**EXERCISE**
The answer is a stretch of the material below, returned exactly: the line containing "Task: Open the Engage tab", the line containing "Given: Click the rounded", and all lines between.
━━━
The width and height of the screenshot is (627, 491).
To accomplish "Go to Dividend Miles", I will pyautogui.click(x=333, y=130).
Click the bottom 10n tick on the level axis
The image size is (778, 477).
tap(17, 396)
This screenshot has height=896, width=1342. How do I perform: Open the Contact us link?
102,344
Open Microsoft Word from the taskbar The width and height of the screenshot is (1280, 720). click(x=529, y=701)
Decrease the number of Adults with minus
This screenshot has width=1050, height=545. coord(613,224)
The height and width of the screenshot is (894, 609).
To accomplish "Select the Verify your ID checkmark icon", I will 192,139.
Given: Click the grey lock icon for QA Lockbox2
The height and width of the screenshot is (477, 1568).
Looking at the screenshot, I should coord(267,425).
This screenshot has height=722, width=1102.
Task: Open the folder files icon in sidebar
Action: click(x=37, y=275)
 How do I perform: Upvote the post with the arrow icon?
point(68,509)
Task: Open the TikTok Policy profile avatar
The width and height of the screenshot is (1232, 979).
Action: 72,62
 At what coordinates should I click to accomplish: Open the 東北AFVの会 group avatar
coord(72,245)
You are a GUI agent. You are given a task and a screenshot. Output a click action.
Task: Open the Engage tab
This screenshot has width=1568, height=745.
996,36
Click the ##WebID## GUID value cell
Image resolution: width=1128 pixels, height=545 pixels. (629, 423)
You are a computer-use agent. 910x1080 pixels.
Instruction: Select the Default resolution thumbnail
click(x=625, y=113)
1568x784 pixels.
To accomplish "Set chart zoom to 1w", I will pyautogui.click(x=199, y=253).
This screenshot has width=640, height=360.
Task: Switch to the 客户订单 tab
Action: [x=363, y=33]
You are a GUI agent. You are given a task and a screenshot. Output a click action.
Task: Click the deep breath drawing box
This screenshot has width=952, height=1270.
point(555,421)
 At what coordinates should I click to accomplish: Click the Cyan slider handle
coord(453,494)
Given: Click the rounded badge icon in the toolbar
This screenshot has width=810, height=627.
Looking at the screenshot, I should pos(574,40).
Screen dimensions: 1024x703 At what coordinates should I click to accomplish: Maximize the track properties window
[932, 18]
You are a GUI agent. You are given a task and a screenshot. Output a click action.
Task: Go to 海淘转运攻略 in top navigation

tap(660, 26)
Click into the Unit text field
━━━
**RESULT OF THIS TASK**
Task: Open the Engage tab
This screenshot has width=1568, height=745.
996,36
Click the ##WebID## GUID value cell
Image resolution: width=1128 pixels, height=545 pixels. (629, 423)
You are a computer-use agent. 910x1080 pixels.
Instruction: Select the Default resolution thumbnail
click(x=625, y=113)
1568x784 pixels.
To accomplish "Set chart zoom to 1w", I will pyautogui.click(x=199, y=253).
This screenshot has width=640, height=360.
Task: Switch to the 客户订单 tab
Action: [x=363, y=33]
You are a GUI agent. You are given a task and a screenshot. Output a click action.
Task: Click the deep breath drawing box
This screenshot has width=952, height=1270.
point(555,421)
 At what coordinates should I click to accomplish: Click the Cyan slider handle
coord(453,494)
Given: Click the rounded badge icon in the toolbar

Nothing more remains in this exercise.